══ Input material ══

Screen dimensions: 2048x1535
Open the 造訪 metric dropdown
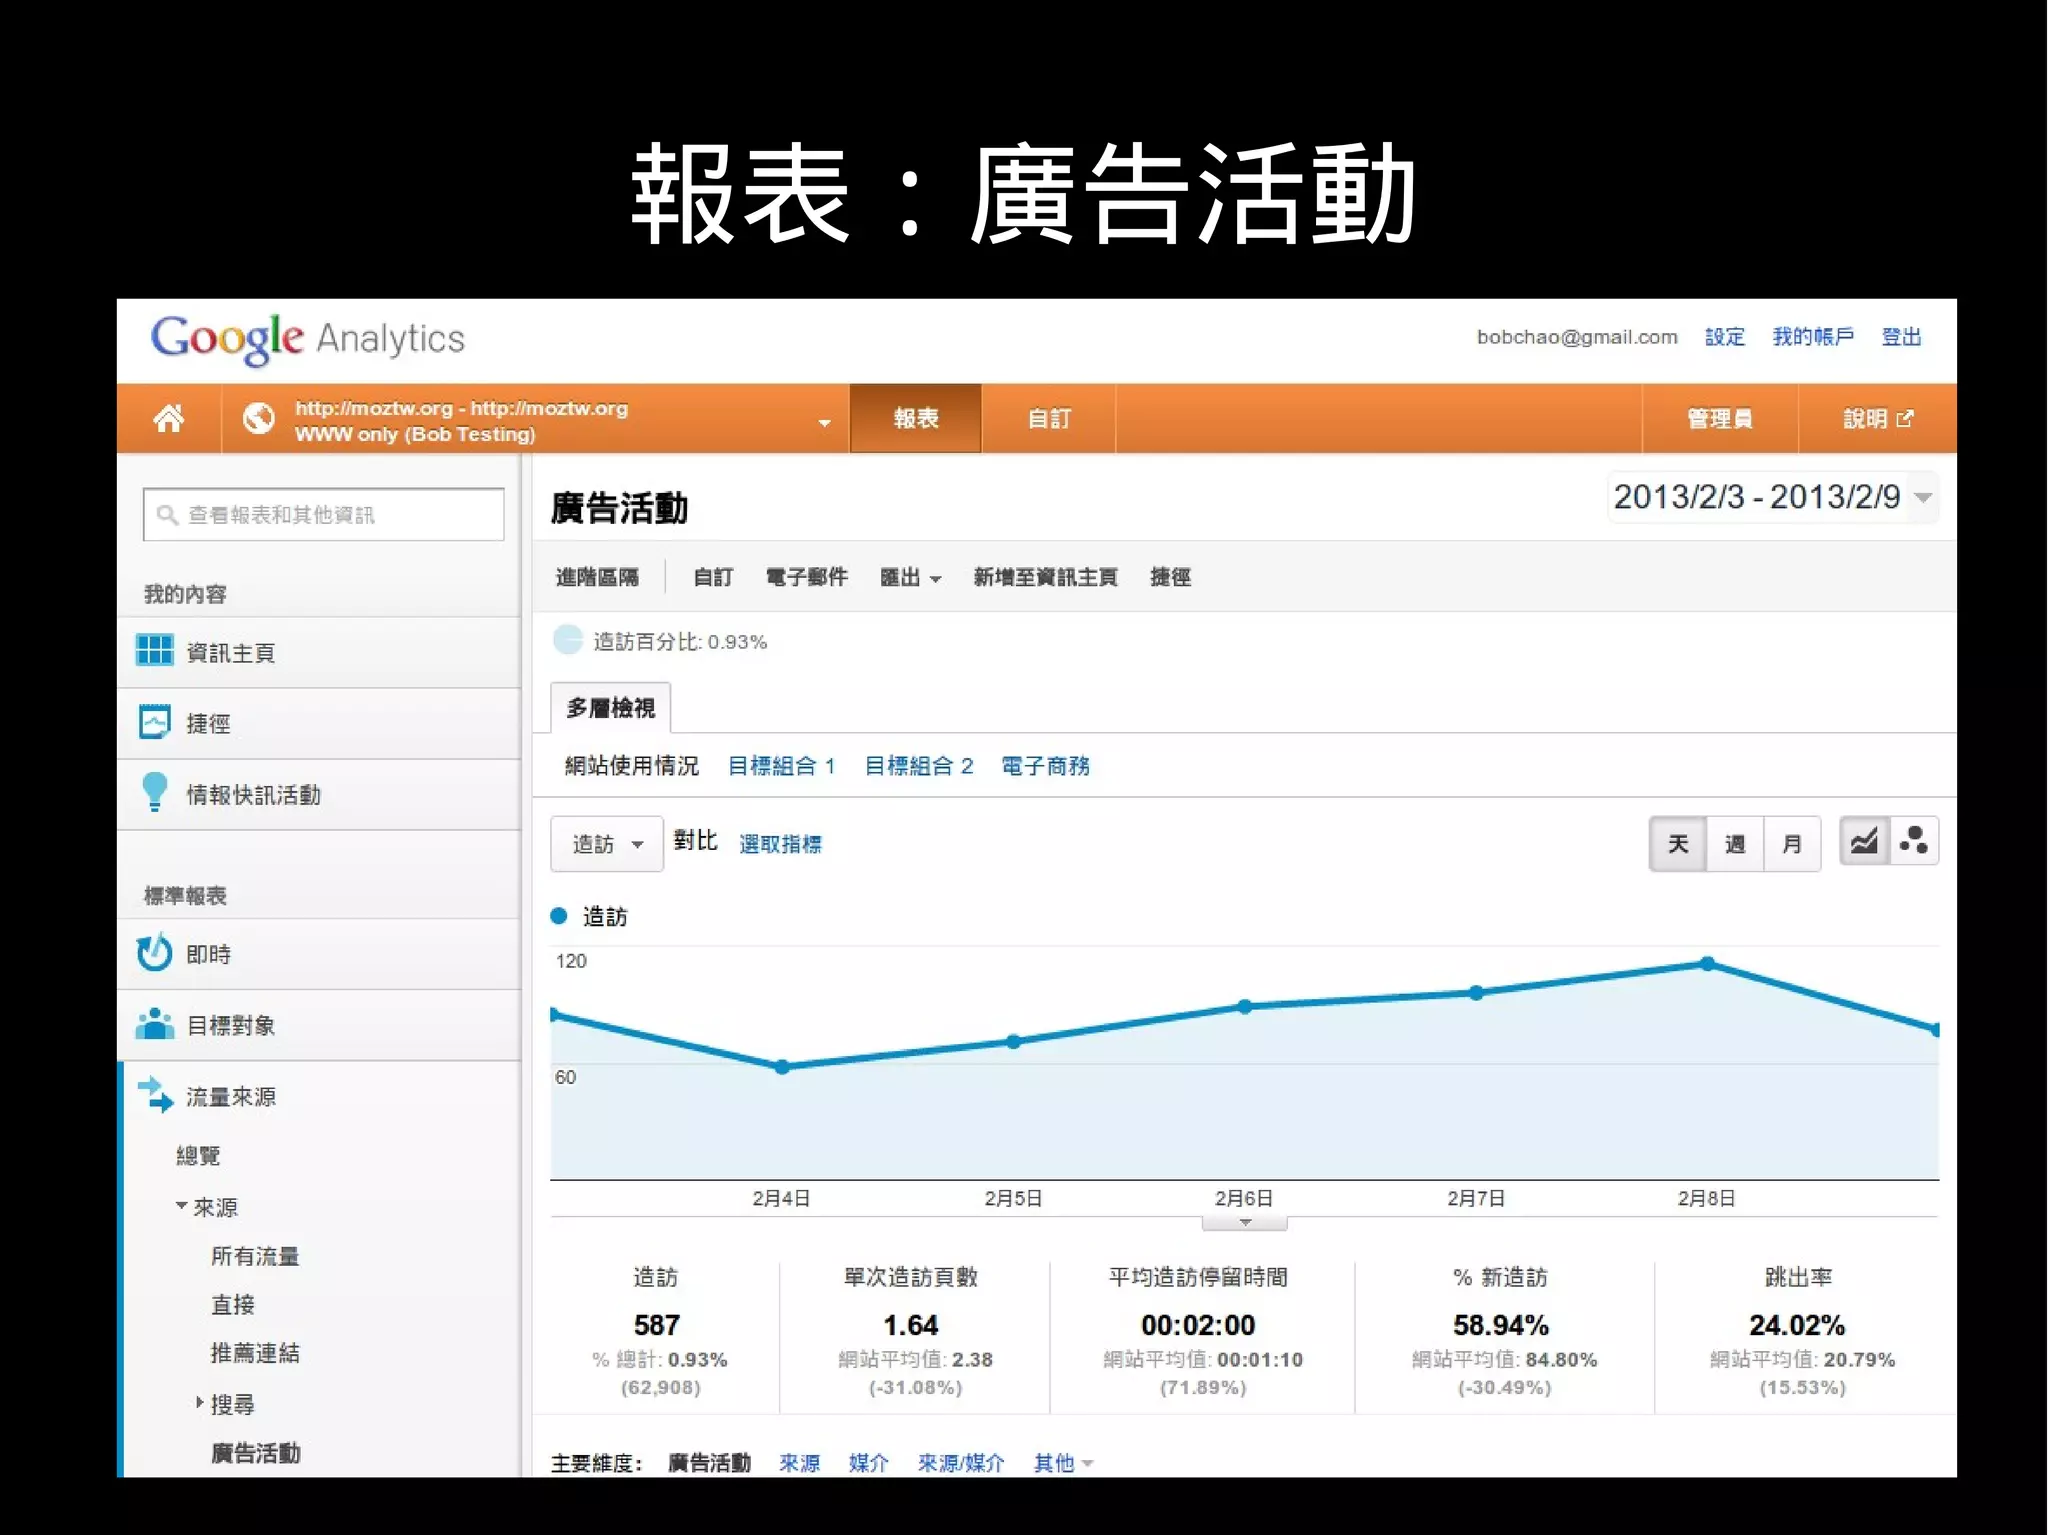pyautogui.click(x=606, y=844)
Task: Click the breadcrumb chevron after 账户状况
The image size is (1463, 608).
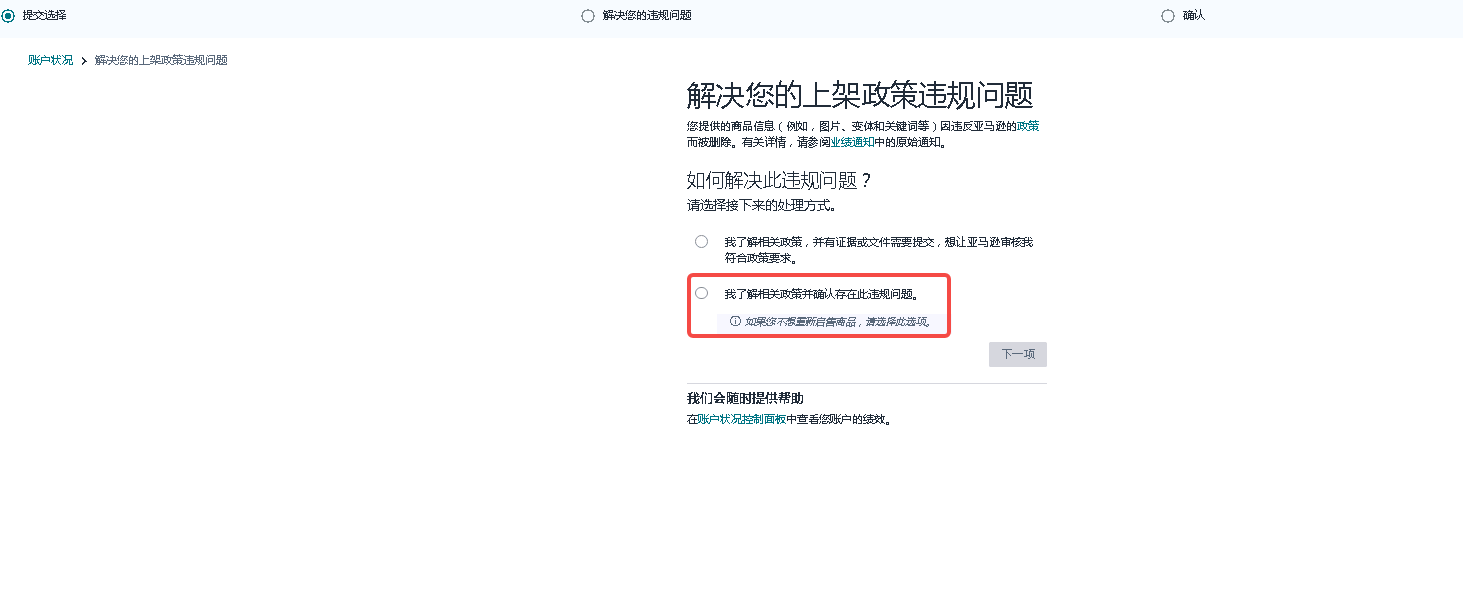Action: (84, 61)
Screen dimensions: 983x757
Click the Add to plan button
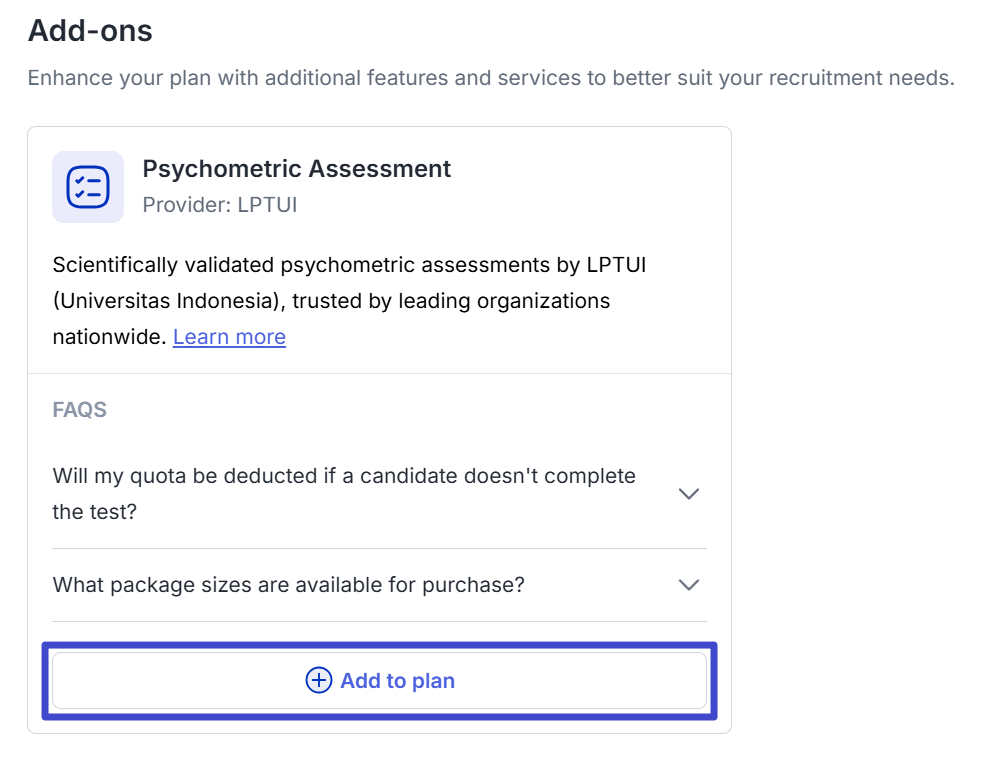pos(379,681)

═══

» Requirement
Please report how many lines of the listing above contain the word "dimensions", giving only the number.

» Answer below
2